If you’re like us—human—you probably like certain kinds of articles. They should be short. They should increase your ability to dominate the world. Their messages should be simple and wise. Following their advice should be easy. And fun. There should be no downsides. It should be a win-win for everyone around you. The insights should be universally true. They should be totally obvious when you think about them, but relatively unknown. And, oh what the heck, why settle for second best: The advice should be supported by solid scientific research.
This article delivers all of that.
Without further ado, here are a few tips for how to live surrounded by a warm glow of goodwill, make people like you, and get free stuff.
Lesson 1: Give compliments
As I wandered through the bakery section of a Whole Foods one day, I saw a detailed arrangement of gorgeously decorated cakes and cupcakes. I told the woman who made them that they were beautiful. She smiled, asking me to hold on as she slipped into the back, returning with an entire box of cupcakes that had fallen over or been damaged in some other way. She told me she couldn’t sell them, but she wanted someone to enjoy them.
I could tell she took pride in her cupcakes and put her heart and soul into decorating them, so I acknowledged that I appreciated what she was doing.
See that’s the whole trick. If someone wants to be complimented, compliment them.
Sounds obvious, right? Yeah. It is obvious. But most people don't spend much time complimenting strangers. Or even their friends, for that matter. How many compliments did you give last week? Can you increase it?
Here’s the key scientific idea: When you have a positive view of yourself, you’re happy (Gilovich, T., Kruger, J., & Savitsky, K., 1999). Compliments increase self-esteem, which therefore boosts the receiver’s happiness and satisfaction (McCullough, Huebner & Laughlin, 2000). When someone receives a compliment two things happen: They like the complimenter more and they become more compliant (Grant, Fabrigar & Lim, 2010; Tal & Gal, 2017).
Lesson 2: Create trust
Here’s another example. A few months ago, my friends and I were in a crowded bar in Boston, laughing and having fun. One of the bartenders, sporting neon light-up suspenders, was dancing and doing tricks with the bottles before he poured them. I confidently approached him. “Cool suspenders, and nice dance moves. You seem like you have a good personality,” I said. He smiled. It was a 10-second, no-big-deal interaction, on a night when he had hundreds of them, but he didn’t forget it. About a month later, I returned to that bar and the dancing bartender remembered my name and offered me a free drink.

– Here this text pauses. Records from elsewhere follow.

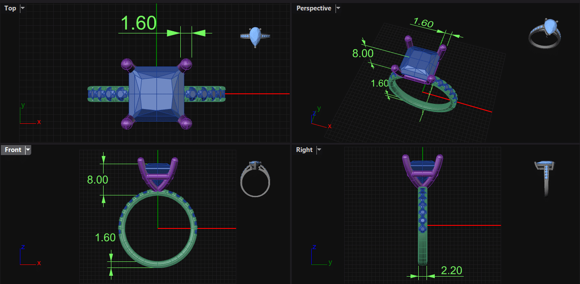This screenshot has width=580, height=284.
Task: Select the Perspective viewport title label
Action: (x=313, y=8)
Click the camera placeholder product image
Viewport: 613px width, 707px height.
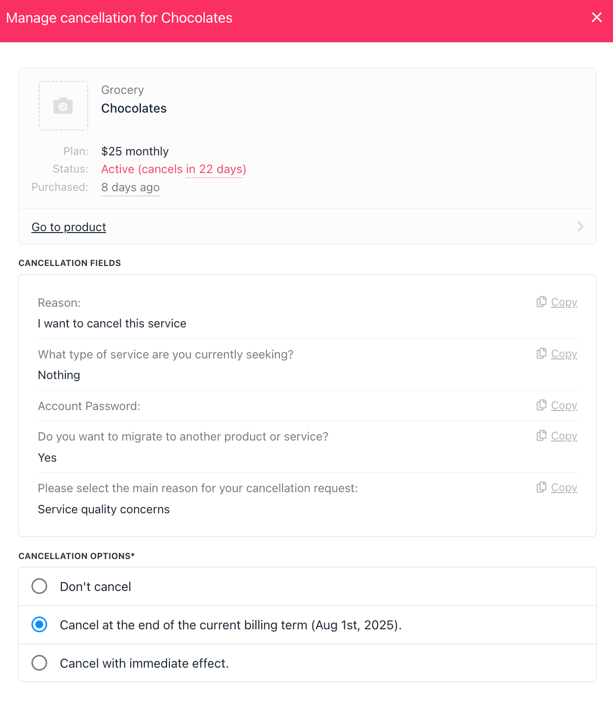tap(63, 106)
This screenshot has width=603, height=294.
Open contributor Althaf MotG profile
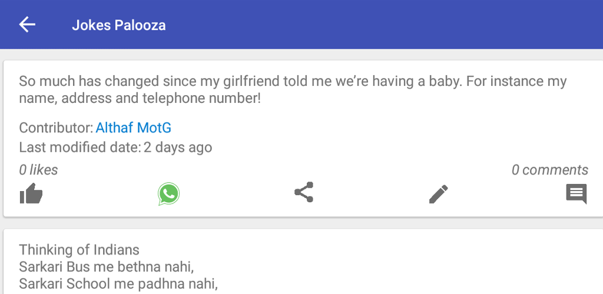coord(134,128)
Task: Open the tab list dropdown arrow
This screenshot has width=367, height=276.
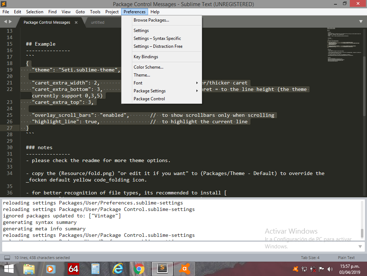Action: point(360,22)
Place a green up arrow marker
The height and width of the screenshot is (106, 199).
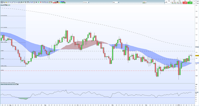pos(38,2)
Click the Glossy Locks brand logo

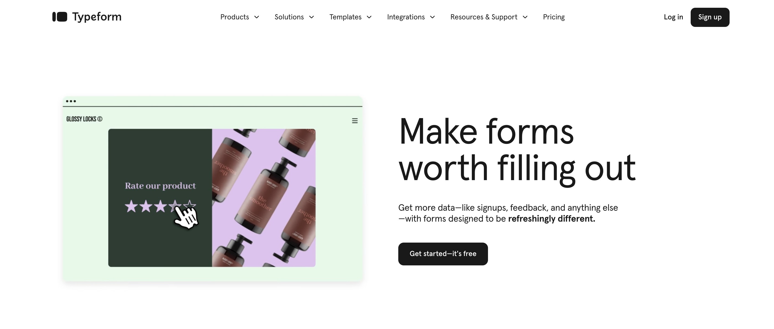click(x=84, y=119)
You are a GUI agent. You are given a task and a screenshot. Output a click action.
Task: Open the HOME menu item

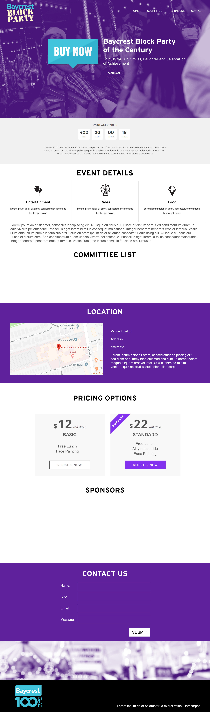point(135,11)
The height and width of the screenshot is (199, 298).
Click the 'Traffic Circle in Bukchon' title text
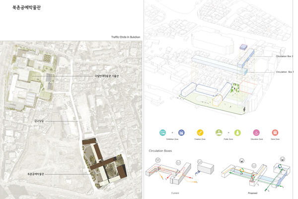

I was being sincere. But if I hadn’t been, it wouldn’t have mattered. He trusted me, so I benefited from his goodwill. Trust is a key factor in encouraging generosity (Habibov, Cheung, & Auchynnikava, 2017, Mayer, R. C., & Gavin, M. B., 2005), as well as cooperation (Gambetta, 1988). It can even enhance social relationships and eliminate biases (Blau, 1964; Vermue, M., Seger, C. R., & Sanfey, A. G., 2018).
So why did the bartender and baker trust me? Simple: Because what I said seemed true. I said they were cool and they thought I was right. This is due to a phenomenon called confirmation bias, which says that we readily accept information that confirms beliefs we already hold (Nickerson, 1988); deep down, we believe that we are good and that our praise is well deserved (McCullough, Huebner & Laughlin, 2000; Gilovich, T., Kruger, J., & Savitsky, K., 1999). We take compliments as facts, but try to rationalize and discredit criticism. Why would a bartender assume I was lying when I told him he was well-dressed and cool? After all, he went out of his way to purchase those suspenders, even though he had been provided a more generic pair with his uniform. Why would a baker think I was being malicious when I told her the cakes she made were beautiful? She dedicated a lot of time and energy to the creation of these desserts, and confirmation bias would suggest that she believed they deserved praise.
Still, we have a tip for how to give compliments: Confidently. To enhance trust, it is essential to seem unambiguous and self-assured (Gutierrez-Garcia, A., Calvo, M. G., Eysenck, M. W., 2018). It also helps to smile. People are put at ease by those that are socially comfortable. These qualities make you likable and easy to talk to. (Bielak, Moscovitch & Waechter, 2018).
And thus, a well-directed compliment is a great way to establish trust and begin a strong relationship.
Lesson 3: When this will backfire
Here’s a warning. When you give a compliment, if you seem like you’re trying to get something, it will backfire. For example, showering a police officer with compliments after you get pulled over. Bad idea.
Thus, we must modify our strategy. Be less assertive. Like a crafty boxer, hang back, wait for your opening, and then attack. If you get pulled over, agree with the officer. He or she is right. You were speeding. You deserved to be pulled over. You needed to learn a lesson. The officer will believe you’re honest because of good old confirmation bias: You are supporting a preexisting belief that he or she is doing a good job. That honesty will lead to trusting, liking, and generosity (Mayer, R. C., Davis, J. H., & Schoorman, F. D., 1995; Bielak, Moscovitch & Waechter, 2018; Habibov, Cheung & Auchynnikava, 2017; Mayer, R. C., & Gavin, M. B., 2005), which will make the officer more likely to let you go.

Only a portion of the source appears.